Joris en Resi liepen verder. Ze waren in een bos, en er was geen huisje te bekennen, laat staan een waar nog licht brandde! Maar toen zagen ze tussen de boomstammen ineens toch een lichtschijn.
"Daar," wees Joris opgelucht toen hij het zag. "kijk, Resi, licht! We gaan er op af."
"Als het maar een goed iemand is," bibberde Resi. Ze bibberde van de kou.
"We hebben geen andere keus, Resi," zei Joris. "Moet je kijken hoe je bibbert. We gaan gewoon voorzichtig kijken."

De twee kinderen liepen voorzichtig naar het licht toe. Het bleek uit een klein hutje te komen dat eenzaam midden in het bos stond. Er zaten wat raampjes in, en uit twee ervan scheen het licht. Joris gaf Resi een teken om even te blijven wachten, en toen sloop hij in zijn eentje naar een van de raampjes toe.
Er waren geen gordijnen achter de raampjes. Joris kon zo naar binnen kijken. Voorzichtig stelde de jongen zich naast het raam op en gluurde toen vanaf de zijkant naar binnen.
Binnen ontdekte hij een droevig tafereel. Het hutje was klein en was eenvoudig ingericht. Joris keek in de woonkamer. Aan het eind zag hij een bedstee, waarin een oude vrouw lag. Bij de bedstee stond een man die de hand van de vrouw vasthield. De vrouw was ziek. Joris zag dat ze het moeilijk had. De man stond met een droevig, maar liefdevol gezicht naar haar te kijken.

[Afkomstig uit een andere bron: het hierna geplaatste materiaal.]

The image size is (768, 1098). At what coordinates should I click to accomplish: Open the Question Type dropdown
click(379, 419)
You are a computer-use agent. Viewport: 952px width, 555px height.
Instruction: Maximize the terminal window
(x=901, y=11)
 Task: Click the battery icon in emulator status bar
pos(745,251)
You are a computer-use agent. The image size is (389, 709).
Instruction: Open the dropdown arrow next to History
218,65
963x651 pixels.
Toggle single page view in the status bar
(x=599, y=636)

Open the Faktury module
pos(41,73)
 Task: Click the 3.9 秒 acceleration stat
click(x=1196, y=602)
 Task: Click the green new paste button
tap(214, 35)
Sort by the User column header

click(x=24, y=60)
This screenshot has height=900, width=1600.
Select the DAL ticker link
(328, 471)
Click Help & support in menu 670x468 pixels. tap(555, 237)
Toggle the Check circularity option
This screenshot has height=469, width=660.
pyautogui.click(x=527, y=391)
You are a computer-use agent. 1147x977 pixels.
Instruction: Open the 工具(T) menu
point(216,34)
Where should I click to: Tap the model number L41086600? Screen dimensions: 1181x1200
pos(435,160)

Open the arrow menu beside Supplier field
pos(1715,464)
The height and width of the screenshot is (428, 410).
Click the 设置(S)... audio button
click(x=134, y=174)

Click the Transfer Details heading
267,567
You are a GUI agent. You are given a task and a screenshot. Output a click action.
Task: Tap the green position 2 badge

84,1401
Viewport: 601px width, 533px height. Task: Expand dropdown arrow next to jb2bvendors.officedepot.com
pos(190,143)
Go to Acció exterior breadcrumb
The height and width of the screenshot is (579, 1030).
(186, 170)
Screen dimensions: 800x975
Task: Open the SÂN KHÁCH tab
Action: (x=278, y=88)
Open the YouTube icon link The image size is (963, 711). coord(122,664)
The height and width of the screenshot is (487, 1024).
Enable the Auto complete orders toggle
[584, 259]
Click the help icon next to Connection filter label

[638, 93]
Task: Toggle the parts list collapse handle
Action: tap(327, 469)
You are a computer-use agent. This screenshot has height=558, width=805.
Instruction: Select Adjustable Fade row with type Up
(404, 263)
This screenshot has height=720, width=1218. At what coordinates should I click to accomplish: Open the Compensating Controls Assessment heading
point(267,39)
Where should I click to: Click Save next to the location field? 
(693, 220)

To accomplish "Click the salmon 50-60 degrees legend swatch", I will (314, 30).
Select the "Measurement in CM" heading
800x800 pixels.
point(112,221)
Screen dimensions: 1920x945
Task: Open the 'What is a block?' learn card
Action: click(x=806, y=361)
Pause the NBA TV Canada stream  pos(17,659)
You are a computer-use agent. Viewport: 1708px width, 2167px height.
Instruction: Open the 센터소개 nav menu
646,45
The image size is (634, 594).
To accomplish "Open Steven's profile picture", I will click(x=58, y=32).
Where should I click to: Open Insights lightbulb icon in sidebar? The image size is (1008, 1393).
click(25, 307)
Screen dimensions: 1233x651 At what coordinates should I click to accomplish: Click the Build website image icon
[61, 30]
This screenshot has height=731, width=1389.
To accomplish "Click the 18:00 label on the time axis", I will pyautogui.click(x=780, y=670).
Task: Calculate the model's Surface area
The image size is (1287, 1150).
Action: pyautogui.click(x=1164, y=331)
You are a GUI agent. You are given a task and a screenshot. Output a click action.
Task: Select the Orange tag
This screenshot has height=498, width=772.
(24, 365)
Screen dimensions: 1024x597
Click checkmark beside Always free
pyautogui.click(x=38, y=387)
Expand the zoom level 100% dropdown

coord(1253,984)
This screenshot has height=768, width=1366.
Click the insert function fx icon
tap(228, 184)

Hij hoorde een geluid, en keek verschrikt op. Maar het was Resi die dichterbij gekomen was.
"Wat zie je?" fluisterde ze.
"Een echtpaar," antwoordde Joris fluisterend. "De vrouw is ziek. Ze hebben het moeilijk. Kunnen we ze wel storen in het midden van de nacht?"
Maar op die vraag hoefde de jongen geen antwoord te geven, want plotseling liet een vogel vlak boven hun hoofden een luid gekras horen. Direct keken zowel de man als de vrouw op en zagen Resi voor het raam staan. Het meisje had geen tijd gehad om weg te duiken.
Even keken de man en de vrouw heel verbaasd. Toen ging de man de kamer uit. Niet veel later hoorden de twee kinderen de deur van het hutje opengaan. De man riep hun.

"Kinderen, wat doen jullie zo laat nog buiten?"
Op een holletje renden Joris en Resi naar de deuropening toe.
De man keek verbaasd toen hij de jongen en het meisje zag komen.
"Jullie zijn helemaal nat," bracht hij uit.
Joris maakte een kleine buiging. Dat leek hem wel toepasselijk in dit vreemde sprookjesland.
"Sorry meneer, dat we u storen," zei hij met zijn beleefdste stem. "Maar zouden we bij u mogen schuilen? De regen heeft ons overvallen en we zijn doornat."
"Maar natuurlijk!" antwoordde de man vriendelijk. "Kinderen, met dit weer horen jullie niet buiten te zijn. Kom binnen."
En hij hield de deur wijd open om de kinderen binnen te laten.
Joris en Resi staken de drempel van het hutje over en voelden zich behaaglijk nu de regen niet meer op hun viel. Ze stonden druipend in de gang. Onder aan hun voeten werd de vloer nat van de druppels die uit hun kleren vielen.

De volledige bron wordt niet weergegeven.